CoinMarketCap Removes Malicious Wallet Popup Enhances Security

CoinMarketCap Removes Malicious Wallet Scam, Warns of Phishing Risks

CoinMarketCap, a top site for crypto price tracking, recently reported that an exploitative popup on its website led users to link their wallets. The deceptive alert requested that the site's visitors "Verify Wallet," something that numerous users promptly marked as a phishing scam.

The CoinMarketCap staff made their way to their official X (formerly Twitter) page to alert users: "Do NOT connect your wallet." They later came back with a fresh announcement indicating that they had "identified and removed the malicious code". Nonetheless, the team indicated that they still have an ongoing investigation and are working to fortify their website's security.

Source: CoinMarketCap X Handle

What Really Happened?

The false popup resembled a normal verification message to crypto users and security observers of their accounts. Upon clicking, it would request people to link their wallet and grant permission to access ERC-20 tokens, a perilous action that would open doors to hackers stealing crypto assets.

A user by the name Auri on X said that it had been created to deceive individuals into providing account access approvals. Another user, said that widely used crypto wallet extensions MetaMask and Phantom detected the issue immediately, advising all against interacting with the page. The front end of CoinMarketCap was compromised, displaying a malicious pop-up prompting users to "verify wallet." 

CoinMarketCap's prompt action prevented the situation from escalating. The malicious software was removed within three hours after the identification. It depicts their active response. Nevertheless, the warning signs are evident: crypto phishing scams are increasing, and users need to be vigilant.

Looking Back: CoinMarketCap’s 2021 Data Leak

This is not the first security issue CoinMarketCap has encountered. In October 2021, the site was hacked, and more than 3.1 million email addresses became available online. The hack was made public after the information appeared on hacker forums and was confirmed by Have I Been Pwned, a website that monitors data breaches.

The latest scam is a sobering reminder that even reputable websites are not safe from targeting. And since phishing attacks are on the rise, one should always double-check before clicking wallet links or popups.

Bigger Trouble in the Background

CoinMarketCap's problem occurs when internet security is being dealt a gigantic blow. A recently discovered breach has dumped more than 16 billion login credentials from websites such as Google, Apple, GitHub, and even Telegram.

Cybernews researchers indicate that the leak consists of 30 unique data sets that were located on open cloud servers and Elasticsearch databases.
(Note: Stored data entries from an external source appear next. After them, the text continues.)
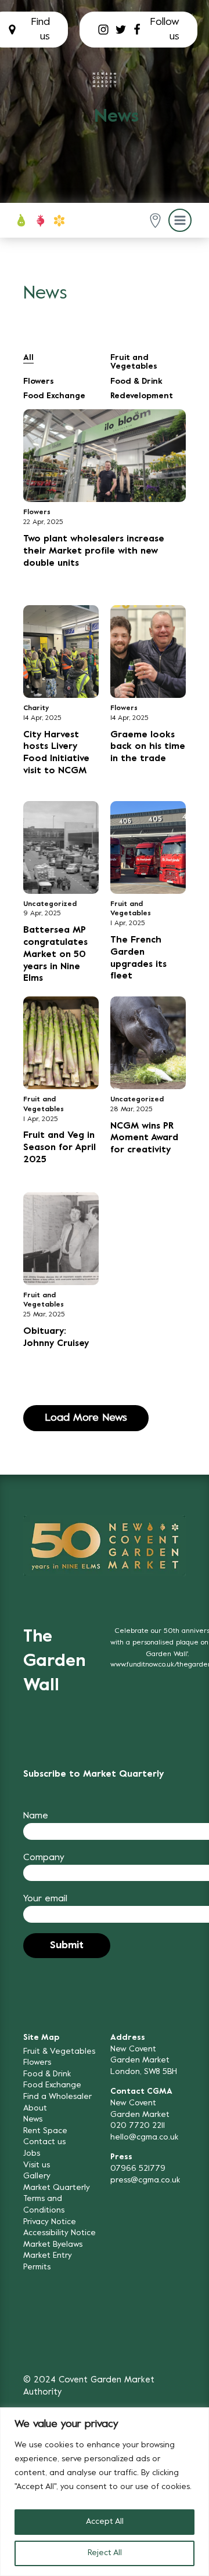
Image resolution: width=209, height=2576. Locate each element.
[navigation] (104, 80)
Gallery (37, 2176)
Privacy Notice (49, 2222)
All (28, 358)
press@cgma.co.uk (145, 2180)
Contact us (44, 2142)
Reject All (105, 2553)
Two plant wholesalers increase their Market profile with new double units (93, 551)
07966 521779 (137, 2169)
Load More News (86, 1418)
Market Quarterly (56, 2188)
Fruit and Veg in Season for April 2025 (59, 1148)
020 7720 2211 (137, 2126)
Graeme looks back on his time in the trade (147, 747)
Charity (36, 708)
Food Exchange (54, 396)
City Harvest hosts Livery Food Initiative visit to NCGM (56, 753)
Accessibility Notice (59, 2233)
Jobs (31, 2153)
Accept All (105, 2522)
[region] (104, 2491)
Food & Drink (136, 381)
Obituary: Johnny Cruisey (56, 1337)
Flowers (38, 381)
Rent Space (45, 2131)
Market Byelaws (52, 2244)
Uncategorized (50, 904)
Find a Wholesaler (57, 2097)
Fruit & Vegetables (59, 2051)
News (32, 2119)
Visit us (36, 2165)
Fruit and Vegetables (133, 362)
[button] (155, 220)
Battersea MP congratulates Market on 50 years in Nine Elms (55, 954)
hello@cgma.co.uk (144, 2137)
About (35, 2108)
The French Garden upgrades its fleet (138, 958)
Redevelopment (141, 396)
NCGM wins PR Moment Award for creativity (144, 1138)
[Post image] (104, 455)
It's referred to as one of the largest leaks in history, and experts consider people using crypto particularly vulnerable since hackers frequently use leaked credentials to gain entry into wallets and exchanges. 

What Can Users Do?

Currently, users are encouraged to:

• Avoid clicking on any pop ups asking for wallet verification.
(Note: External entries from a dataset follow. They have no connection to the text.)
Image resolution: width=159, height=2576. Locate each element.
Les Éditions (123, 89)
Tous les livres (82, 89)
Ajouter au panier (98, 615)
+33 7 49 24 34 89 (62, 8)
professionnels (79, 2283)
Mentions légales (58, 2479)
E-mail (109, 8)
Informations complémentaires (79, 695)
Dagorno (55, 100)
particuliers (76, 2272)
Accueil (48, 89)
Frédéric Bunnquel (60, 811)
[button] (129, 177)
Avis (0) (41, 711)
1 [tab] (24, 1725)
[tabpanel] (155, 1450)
• Do not approve token permissions unless absolutely sure of the source.

• Use trusted browser extensions like MetaMask or Phantom which can identify susceptible websites.

• Change passwords regularly and enable (2FA) two-factor authentication wherever possible.

Final Thoughts

Such malicious activities are used to steal the details by the hackers. The stolen data or crypto is then used for laundering, DEX and cross-chain bridges, using unregulated platforms for trading, and selling stolen data. It results in monetary loss of the people and loss of trust and confidence. 

Crypto is an evolving space, but it comes with its own risks. Stay cautious, stay informed and never connect your wallet without verifying it properly.